Entries from a collection:
>>>
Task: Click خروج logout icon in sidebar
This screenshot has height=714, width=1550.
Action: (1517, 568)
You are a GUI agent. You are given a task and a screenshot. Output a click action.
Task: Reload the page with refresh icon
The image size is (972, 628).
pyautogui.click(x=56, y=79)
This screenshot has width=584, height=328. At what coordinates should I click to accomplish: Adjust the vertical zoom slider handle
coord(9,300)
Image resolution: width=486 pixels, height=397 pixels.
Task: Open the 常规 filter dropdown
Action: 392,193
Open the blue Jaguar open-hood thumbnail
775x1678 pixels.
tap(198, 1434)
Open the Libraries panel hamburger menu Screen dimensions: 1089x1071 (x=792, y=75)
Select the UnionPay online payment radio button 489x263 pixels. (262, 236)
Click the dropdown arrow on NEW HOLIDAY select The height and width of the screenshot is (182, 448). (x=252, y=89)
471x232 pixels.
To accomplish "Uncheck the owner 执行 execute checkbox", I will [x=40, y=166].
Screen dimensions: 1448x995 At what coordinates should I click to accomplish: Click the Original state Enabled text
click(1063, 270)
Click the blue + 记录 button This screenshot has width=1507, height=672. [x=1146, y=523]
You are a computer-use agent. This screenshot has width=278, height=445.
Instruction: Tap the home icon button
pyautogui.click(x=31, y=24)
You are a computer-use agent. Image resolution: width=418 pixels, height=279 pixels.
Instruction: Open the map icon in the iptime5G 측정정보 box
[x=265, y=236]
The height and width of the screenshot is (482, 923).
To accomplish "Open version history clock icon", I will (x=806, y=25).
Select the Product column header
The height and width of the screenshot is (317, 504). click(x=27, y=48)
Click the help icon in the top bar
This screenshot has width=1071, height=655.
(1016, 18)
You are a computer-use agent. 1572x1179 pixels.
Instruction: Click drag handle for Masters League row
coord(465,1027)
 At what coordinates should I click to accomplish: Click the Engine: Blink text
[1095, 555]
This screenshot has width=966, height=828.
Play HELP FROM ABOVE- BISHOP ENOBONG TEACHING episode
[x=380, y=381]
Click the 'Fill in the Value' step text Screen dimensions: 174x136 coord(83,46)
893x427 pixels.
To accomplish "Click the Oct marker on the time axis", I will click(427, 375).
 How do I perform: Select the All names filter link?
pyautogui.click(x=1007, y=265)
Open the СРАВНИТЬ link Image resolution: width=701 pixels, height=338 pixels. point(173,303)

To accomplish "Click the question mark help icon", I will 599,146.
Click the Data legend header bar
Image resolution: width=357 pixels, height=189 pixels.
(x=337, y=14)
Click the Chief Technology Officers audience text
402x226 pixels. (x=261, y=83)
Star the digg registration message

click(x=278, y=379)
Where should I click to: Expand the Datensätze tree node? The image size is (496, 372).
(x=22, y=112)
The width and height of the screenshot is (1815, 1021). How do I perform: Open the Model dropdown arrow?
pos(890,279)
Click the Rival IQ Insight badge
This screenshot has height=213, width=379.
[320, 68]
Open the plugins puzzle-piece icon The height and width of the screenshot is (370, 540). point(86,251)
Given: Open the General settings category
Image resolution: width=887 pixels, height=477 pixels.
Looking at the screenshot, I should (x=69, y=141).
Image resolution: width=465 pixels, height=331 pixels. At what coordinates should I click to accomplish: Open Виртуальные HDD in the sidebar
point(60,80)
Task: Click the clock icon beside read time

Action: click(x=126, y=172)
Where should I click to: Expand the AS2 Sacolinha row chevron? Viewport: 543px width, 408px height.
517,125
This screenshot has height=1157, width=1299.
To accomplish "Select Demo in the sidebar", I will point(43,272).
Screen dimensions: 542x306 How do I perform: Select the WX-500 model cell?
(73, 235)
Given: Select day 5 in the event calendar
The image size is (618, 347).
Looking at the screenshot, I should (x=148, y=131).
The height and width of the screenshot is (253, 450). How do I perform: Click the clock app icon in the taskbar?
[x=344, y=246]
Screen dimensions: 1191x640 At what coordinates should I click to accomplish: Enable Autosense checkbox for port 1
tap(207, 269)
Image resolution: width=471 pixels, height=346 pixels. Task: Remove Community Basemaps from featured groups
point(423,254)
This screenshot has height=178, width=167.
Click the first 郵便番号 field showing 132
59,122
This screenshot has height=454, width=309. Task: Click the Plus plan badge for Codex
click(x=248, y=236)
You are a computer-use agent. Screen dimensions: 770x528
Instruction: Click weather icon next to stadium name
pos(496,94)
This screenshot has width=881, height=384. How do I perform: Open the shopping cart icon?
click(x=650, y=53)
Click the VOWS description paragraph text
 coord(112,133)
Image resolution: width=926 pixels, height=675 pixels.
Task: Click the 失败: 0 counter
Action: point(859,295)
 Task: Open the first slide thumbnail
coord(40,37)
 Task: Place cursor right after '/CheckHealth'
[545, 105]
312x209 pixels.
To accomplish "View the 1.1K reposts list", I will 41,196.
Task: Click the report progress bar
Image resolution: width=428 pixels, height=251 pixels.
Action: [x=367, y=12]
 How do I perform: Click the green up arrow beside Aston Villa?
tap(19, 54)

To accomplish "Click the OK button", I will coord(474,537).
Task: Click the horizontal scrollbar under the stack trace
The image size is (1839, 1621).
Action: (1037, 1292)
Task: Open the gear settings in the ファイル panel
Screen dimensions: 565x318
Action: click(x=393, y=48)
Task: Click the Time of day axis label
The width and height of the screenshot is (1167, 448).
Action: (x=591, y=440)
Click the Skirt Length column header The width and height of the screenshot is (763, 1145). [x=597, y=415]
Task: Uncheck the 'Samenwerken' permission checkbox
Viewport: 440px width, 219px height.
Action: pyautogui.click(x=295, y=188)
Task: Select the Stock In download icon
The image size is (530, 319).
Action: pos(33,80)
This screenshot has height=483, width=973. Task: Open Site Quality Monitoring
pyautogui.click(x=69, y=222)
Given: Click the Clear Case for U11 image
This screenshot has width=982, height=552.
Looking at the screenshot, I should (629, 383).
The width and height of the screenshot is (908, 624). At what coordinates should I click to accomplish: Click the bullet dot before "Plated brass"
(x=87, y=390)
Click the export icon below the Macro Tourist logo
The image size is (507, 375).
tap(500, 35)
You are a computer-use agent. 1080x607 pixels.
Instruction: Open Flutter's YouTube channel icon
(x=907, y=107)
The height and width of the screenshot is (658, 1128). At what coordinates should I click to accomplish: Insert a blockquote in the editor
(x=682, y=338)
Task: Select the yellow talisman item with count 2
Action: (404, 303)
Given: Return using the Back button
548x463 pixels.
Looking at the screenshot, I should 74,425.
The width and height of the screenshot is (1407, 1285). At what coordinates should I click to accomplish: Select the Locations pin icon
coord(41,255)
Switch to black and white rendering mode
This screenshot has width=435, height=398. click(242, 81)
<<<
**Direction**
Write out all of the entries above exactly as they appear, with no changes.

**Solved problem**
Task: Click خروج logout icon in sidebar
This screenshot has height=714, width=1550.
Action: (1517, 568)
You are a GUI agent. You are given a task and a screenshot. Output a click action.
Task: Reload the page with refresh icon
The image size is (972, 628).
pyautogui.click(x=56, y=79)
This screenshot has width=584, height=328. At what coordinates should I click to accomplish: Adjust the vertical zoom slider handle
coord(9,300)
Image resolution: width=486 pixels, height=397 pixels.
Task: Open the 常规 filter dropdown
Action: 392,193
Open the blue Jaguar open-hood thumbnail
775x1678 pixels.
tap(198, 1434)
Open the Libraries panel hamburger menu Screen dimensions: 1089x1071 (x=792, y=75)
Select the UnionPay online payment radio button 489x263 pixels. (262, 236)
Click the dropdown arrow on NEW HOLIDAY select The height and width of the screenshot is (182, 448). (x=252, y=89)
471x232 pixels.
To accomplish "Uncheck the owner 执行 execute checkbox", I will [x=40, y=166].
Screen dimensions: 1448x995 At what coordinates should I click to accomplish: Click the Original state Enabled text
click(1063, 270)
Click the blue + 记录 button This screenshot has width=1507, height=672. [x=1146, y=523]
You are a computer-use agent. This screenshot has width=278, height=445.
Instruction: Tap the home icon button
pyautogui.click(x=31, y=24)
You are a computer-use agent. Image resolution: width=418 pixels, height=279 pixels.
Instruction: Open the map icon in the iptime5G 측정정보 box
[x=265, y=236]
The height and width of the screenshot is (482, 923).
To accomplish "Open version history clock icon", I will (x=806, y=25).
Select the Product column header
The height and width of the screenshot is (317, 504). click(x=27, y=48)
Click the help icon in the top bar
This screenshot has width=1071, height=655.
(1016, 18)
You are a computer-use agent. 1572x1179 pixels.
Instruction: Click drag handle for Masters League row
coord(465,1027)
 At what coordinates should I click to accomplish: Click the Engine: Blink text
[1095, 555]
This screenshot has width=966, height=828.
Play HELP FROM ABOVE- BISHOP ENOBONG TEACHING episode
[x=380, y=381]
Click the 'Fill in the Value' step text Screen dimensions: 174x136 coord(83,46)
893x427 pixels.
To accomplish "Click the Oct marker on the time axis", I will click(427, 375).
 How do I perform: Select the All names filter link?
pyautogui.click(x=1007, y=265)
Open the СРАВНИТЬ link Image resolution: width=701 pixels, height=338 pixels. point(173,303)

To accomplish "Click the question mark help icon", I will 599,146.
Click the Data legend header bar
Image resolution: width=357 pixels, height=189 pixels.
(x=337, y=14)
Click the Chief Technology Officers audience text
402x226 pixels. (x=261, y=83)
Star the digg registration message

click(x=278, y=379)
Where should I click to: Expand the Datensätze tree node? The image size is (496, 372).
(x=22, y=112)
The width and height of the screenshot is (1815, 1021). How do I perform: Open the Model dropdown arrow?
pos(890,279)
Click the Rival IQ Insight badge
This screenshot has height=213, width=379.
[320, 68]
Open the plugins puzzle-piece icon The height and width of the screenshot is (370, 540). point(86,251)
Given: Open the General settings category
Image resolution: width=887 pixels, height=477 pixels.
Looking at the screenshot, I should (x=69, y=141).
Image resolution: width=465 pixels, height=331 pixels. At what coordinates should I click to accomplish: Open Виртуальные HDD in the sidebar
point(60,80)
Task: Click the clock icon beside read time

Action: click(x=126, y=172)
Where should I click to: Expand the AS2 Sacolinha row chevron? Viewport: 543px width, 408px height.
517,125
This screenshot has height=1157, width=1299.
To accomplish "Select Demo in the sidebar", I will point(43,272).
Screen dimensions: 542x306 How do I perform: Select the WX-500 model cell?
(73, 235)
Given: Select day 5 in the event calendar
The image size is (618, 347).
Looking at the screenshot, I should (x=148, y=131).
The height and width of the screenshot is (253, 450). How do I perform: Click the clock app icon in the taskbar?
[x=344, y=246]
Screen dimensions: 1191x640 At what coordinates should I click to accomplish: Enable Autosense checkbox for port 1
tap(207, 269)
Image resolution: width=471 pixels, height=346 pixels. Task: Remove Community Basemaps from featured groups
point(423,254)
This screenshot has height=178, width=167.
Click the first 郵便番号 field showing 132
59,122
This screenshot has height=454, width=309. Task: Click the Plus plan badge for Codex
click(x=248, y=236)
You are a computer-use agent. Screen dimensions: 770x528
Instruction: Click weather icon next to stadium name
pos(496,94)
This screenshot has width=881, height=384. How do I perform: Open the shopping cart icon?
click(x=650, y=53)
Click the VOWS description paragraph text
 coord(112,133)
Image resolution: width=926 pixels, height=675 pixels.
Task: Click the 失败: 0 counter
Action: point(859,295)
 Task: Open the first slide thumbnail
coord(40,37)
 Task: Place cursor right after '/CheckHealth'
[545, 105]
312x209 pixels.
To accomplish "View the 1.1K reposts list", I will 41,196.
Task: Click the report progress bar
Image resolution: width=428 pixels, height=251 pixels.
Action: [x=367, y=12]
 How do I perform: Click the green up arrow beside Aston Villa?
tap(19, 54)

To accomplish "Click the OK button", I will coord(474,537).
Task: Click the horizontal scrollbar under the stack trace
The image size is (1839, 1621).
Action: (1037, 1292)
Task: Open the gear settings in the ファイル panel
Screen dimensions: 565x318
Action: click(x=393, y=48)
Task: Click the Time of day axis label
The width and height of the screenshot is (1167, 448).
Action: (x=591, y=440)
Click the Skirt Length column header The width and height of the screenshot is (763, 1145). [x=597, y=415]
Task: Uncheck the 'Samenwerken' permission checkbox
Viewport: 440px width, 219px height.
Action: pyautogui.click(x=295, y=188)
Task: Select the Stock In download icon
The image size is (530, 319).
Action: pos(33,80)
This screenshot has height=483, width=973. Task: Open Site Quality Monitoring
pyautogui.click(x=69, y=222)
Given: Click the Clear Case for U11 image
This screenshot has width=982, height=552.
Looking at the screenshot, I should (629, 383).
The width and height of the screenshot is (908, 624). At what coordinates should I click to accomplish: Click the bullet dot before "Plated brass"
(x=87, y=390)
Click the export icon below the Macro Tourist logo
The image size is (507, 375).
tap(500, 35)
You are a computer-use agent. 1080x607 pixels.
Instruction: Open Flutter's YouTube channel icon
(x=907, y=107)
The height and width of the screenshot is (658, 1128). At what coordinates should I click to accomplish: Insert a blockquote in the editor
(x=682, y=338)
Task: Select the yellow talisman item with count 2
Action: (404, 303)
Given: Return using the Back button
548x463 pixels.
Looking at the screenshot, I should 74,425.
The width and height of the screenshot is (1407, 1285). At what coordinates should I click to accomplish: Select the Locations pin icon
coord(41,255)
Switch to black and white rendering mode
This screenshot has width=435, height=398. click(242, 81)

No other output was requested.